_Given records:_
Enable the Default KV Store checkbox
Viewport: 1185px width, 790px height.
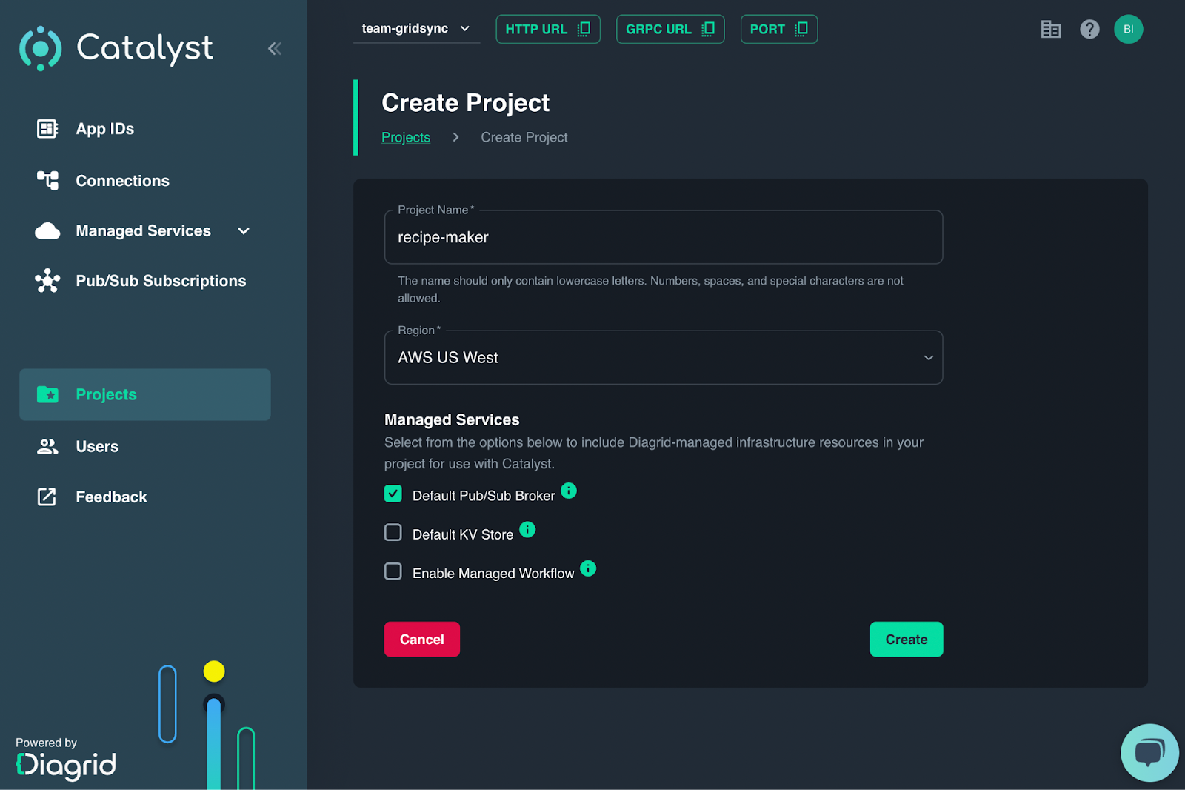click(393, 533)
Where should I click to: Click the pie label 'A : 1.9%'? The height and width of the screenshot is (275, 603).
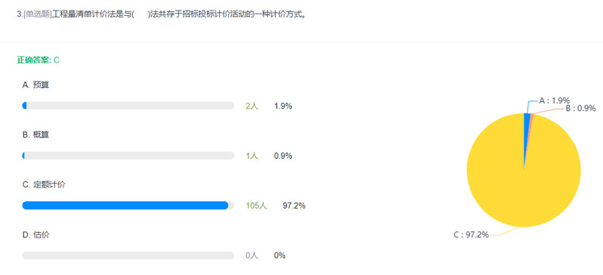(x=554, y=101)
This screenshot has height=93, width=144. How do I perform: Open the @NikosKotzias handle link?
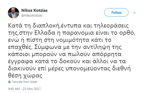(x=32, y=15)
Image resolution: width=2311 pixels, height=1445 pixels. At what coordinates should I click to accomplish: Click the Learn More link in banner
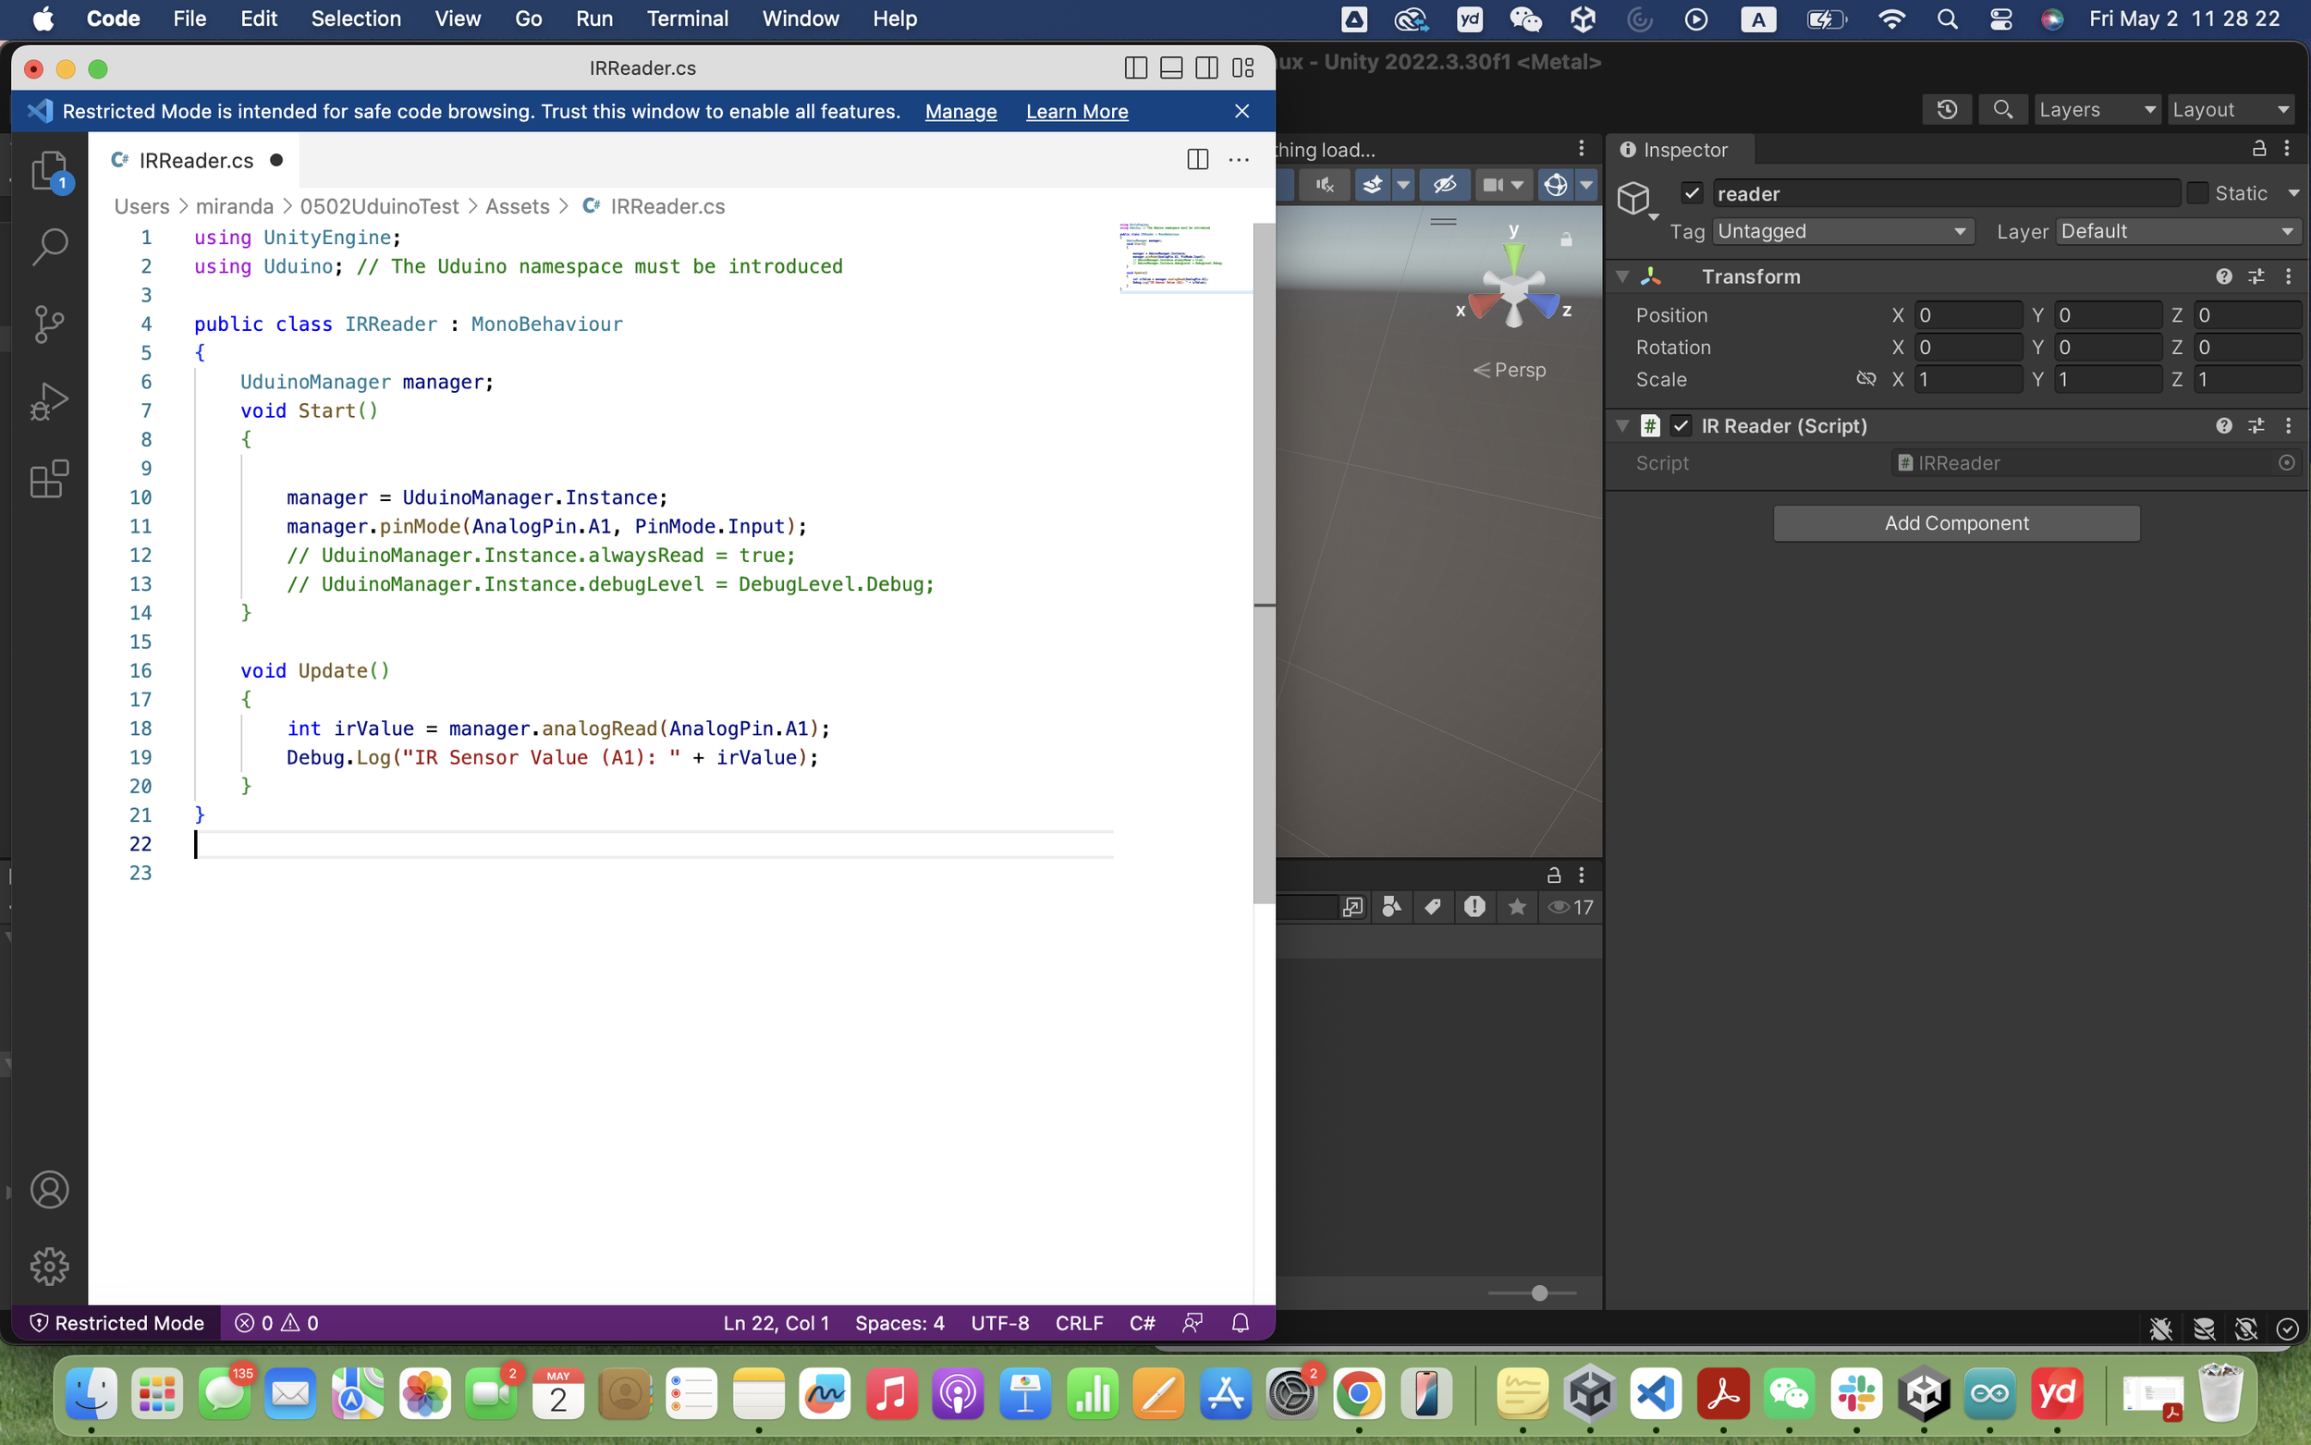click(1077, 112)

_Request:_ Reproduce the rows above word for word, without the pictures.

_Response to the exercise:_
Enable the Default KV Store checkbox
Viewport: 1185px width, 790px height.
click(393, 533)
Where should I click to: Click the pie label 'A : 1.9%'? The height and width of the screenshot is (275, 603).
(x=554, y=101)
This screenshot has height=93, width=144. How do I perform: Open the @NikosKotzias handle link?
(x=32, y=15)
Image resolution: width=2311 pixels, height=1445 pixels. At what coordinates should I click to accomplish: Click the Learn More link in banner
click(1077, 112)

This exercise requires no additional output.